### Alıştırma Soruları
a - Türkiye–İran işbirliği üzerine yazıya göre, Orgeneral İlker Başbuğ'un aktarılan sözleri hangi etkinlik sırasında kullanıldı?
b - Listede "This screenshot has height=1447, width=2576." ifadesini içeren satırdan "Click the #5G" ifadesini içeren satıra kadar olan kısmı, iki uç satır da dahil, "istek" ve "yanıt" sütunlarından oluşan bir CSV olarak biçimlendir. Her istek için bir satır yaz; her alan tırnak içinde tek bir alan olsun ve satır sonları boşluğa çevrilsin.

-------- Kaynak Metin

Dışarıda 'barış', içeride 'savaş' isteyen Türkiye!
İbrahim KARAGÜL 11 Haziran 2008
Önce Kara Kuvvetleri Komutanı Orgeneral İlker Başbuğ'un açıklaması: "PKK'ya karşı İran'la koordineli operasyon yapıyoruz. Gerekirse yine yaparız. İran'la istihbarat paylaşımı da yapıldı. Onlar harekata başladığında biz de yapıyoruz. Bilgi de paylaşıyoruz. Sınırın İran tarafında onlar, Türk tarafında da biz operasyon yapıyoruz. Son 1-2 aydır yapmadık ama yine yapabiliriz. Onlar da ciddi mücadele veriyorlar."
Harp Akademileri Komutanlığı'nda düzenlenen "Ortadoğu: Belirsizlikler içindeki Geleceği ve Güvenlik Sorunları" sempozyumu sırasında kullanılan cümleler hemen hemen bu şekilde.
Biz biliyorduk ama ilk kez resmen açıklandı. İlk kez bu kadar net ifade edildi. Türkiye ile İran arasındaki güvenlik işbirliği gereği bilgi paylaşımından operasyonlara "gözlemci gönderme"ye kadar çok yakın bir çalışma söz konusu. Gariptir, hem ABD hem de İran'la aynı anda, aynı amaca yönelik işbirliği mümkün olabiliyor. Bölgeyi iki kampa ayıran ABD-İran dengesi, başkanlık seçimleri öncesi İran'a saldırı senaryolarının alabildiğine tırmandığı bir dönemde devam edebiliyor. Bunu bu bölgede yapabilen tek ülke var: Türkiye.
Aynı şekilde Suriye'ye saldırıya direnen, bu ülkenin tedrici dönüşümüne öncülük eden de Türkiye. İran-Suriye eksenine rağmen Suriye ile İsrail arasında pazarlık sürecini açabilen ülke de Türkiye. Lübnan'da, iç savaş an meselesiyken, Hizbullah'ın daha da güçlenmesini sağlayan ve cumhurbaşkanı seçimi konusunda tarafları ikna edenlerden biri de Türkiye. İran'a yönelik saldırı sürecine, ABD ve İsrail'le bu kadar yakın olmasına rağmen, direnmeye çalışacak ülke yine Türkiye. Irak işgalinin yol açtığı istikrarsızlığı acı şekilde yaşayan ve İran konusunda çok hassas davranan, Suriye'yi korumaya çalışan Türkiye.

----------------
-------- Verilen Liste

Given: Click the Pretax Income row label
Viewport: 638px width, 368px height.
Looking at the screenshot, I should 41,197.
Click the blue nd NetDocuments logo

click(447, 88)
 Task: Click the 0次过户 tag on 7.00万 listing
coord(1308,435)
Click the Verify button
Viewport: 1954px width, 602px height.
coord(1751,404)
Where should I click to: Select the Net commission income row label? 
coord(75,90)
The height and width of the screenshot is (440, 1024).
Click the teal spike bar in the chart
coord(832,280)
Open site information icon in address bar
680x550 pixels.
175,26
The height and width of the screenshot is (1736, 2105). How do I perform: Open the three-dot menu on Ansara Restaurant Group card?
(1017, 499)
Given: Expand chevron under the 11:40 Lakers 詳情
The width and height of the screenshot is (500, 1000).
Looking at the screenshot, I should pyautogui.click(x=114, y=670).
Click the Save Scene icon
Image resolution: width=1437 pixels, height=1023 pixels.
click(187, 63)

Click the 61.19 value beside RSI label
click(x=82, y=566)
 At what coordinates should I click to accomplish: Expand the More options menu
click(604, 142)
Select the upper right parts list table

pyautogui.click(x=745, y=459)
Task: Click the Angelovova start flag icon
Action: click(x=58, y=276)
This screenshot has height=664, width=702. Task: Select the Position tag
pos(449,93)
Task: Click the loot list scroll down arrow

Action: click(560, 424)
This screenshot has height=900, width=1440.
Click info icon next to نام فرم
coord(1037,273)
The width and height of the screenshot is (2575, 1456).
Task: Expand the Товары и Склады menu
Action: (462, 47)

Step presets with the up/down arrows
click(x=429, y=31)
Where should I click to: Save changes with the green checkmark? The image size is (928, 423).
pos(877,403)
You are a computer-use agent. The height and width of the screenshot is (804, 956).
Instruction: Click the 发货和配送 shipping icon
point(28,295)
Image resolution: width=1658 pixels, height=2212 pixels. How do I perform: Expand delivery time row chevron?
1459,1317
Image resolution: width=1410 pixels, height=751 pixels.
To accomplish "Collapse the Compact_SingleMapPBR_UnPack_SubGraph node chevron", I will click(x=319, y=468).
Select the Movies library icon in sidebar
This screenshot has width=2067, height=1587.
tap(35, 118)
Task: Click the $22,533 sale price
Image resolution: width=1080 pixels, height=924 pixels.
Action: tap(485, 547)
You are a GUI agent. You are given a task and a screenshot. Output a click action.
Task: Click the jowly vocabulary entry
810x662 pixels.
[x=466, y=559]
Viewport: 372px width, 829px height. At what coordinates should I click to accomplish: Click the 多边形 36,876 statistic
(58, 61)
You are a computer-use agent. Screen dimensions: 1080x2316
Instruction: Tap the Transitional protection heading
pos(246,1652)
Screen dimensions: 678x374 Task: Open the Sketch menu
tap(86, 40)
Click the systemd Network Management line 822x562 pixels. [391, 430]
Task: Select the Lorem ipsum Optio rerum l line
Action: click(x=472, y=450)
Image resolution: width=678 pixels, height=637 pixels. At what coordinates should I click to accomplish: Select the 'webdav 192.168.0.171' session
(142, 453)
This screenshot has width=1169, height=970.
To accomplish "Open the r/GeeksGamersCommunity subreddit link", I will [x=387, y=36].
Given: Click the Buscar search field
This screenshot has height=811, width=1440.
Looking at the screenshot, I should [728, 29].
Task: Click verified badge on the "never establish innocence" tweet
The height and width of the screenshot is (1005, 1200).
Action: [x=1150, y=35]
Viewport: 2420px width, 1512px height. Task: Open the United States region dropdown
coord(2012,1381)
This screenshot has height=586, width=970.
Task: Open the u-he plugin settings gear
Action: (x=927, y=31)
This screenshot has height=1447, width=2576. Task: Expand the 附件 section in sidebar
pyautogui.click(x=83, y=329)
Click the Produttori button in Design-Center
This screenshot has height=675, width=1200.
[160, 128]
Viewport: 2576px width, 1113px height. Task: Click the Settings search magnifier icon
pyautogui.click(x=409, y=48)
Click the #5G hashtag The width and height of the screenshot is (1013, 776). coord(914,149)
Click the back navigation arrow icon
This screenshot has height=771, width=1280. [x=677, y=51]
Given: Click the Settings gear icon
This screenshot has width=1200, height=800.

----------------

### Çözülmüş Sorular
a - Harp Akademileri Komutanlığı'nda düzenlenen "Ortadoğu: Belirsizlikler içindeki Geleceği ve Güvenlik Sorunları" sempozyumu sırasında.

b -
istek,yanıt
"This screenshot has height=1447, width=2576. Task: Expand the 附件 section in sidebar","pyautogui.click(x=83, y=329)"
"Click the Produttori button in Design-Center This screenshot has height=675, width=1200.","[160, 128]"
"Viewport: 2576px width, 1113px height. Task: Click the Settings search magnifier icon","pyautogui.click(x=409, y=48)"
"Click the #5G hashtag The width and height of the screenshot is (1013, 776).","coord(914,149)"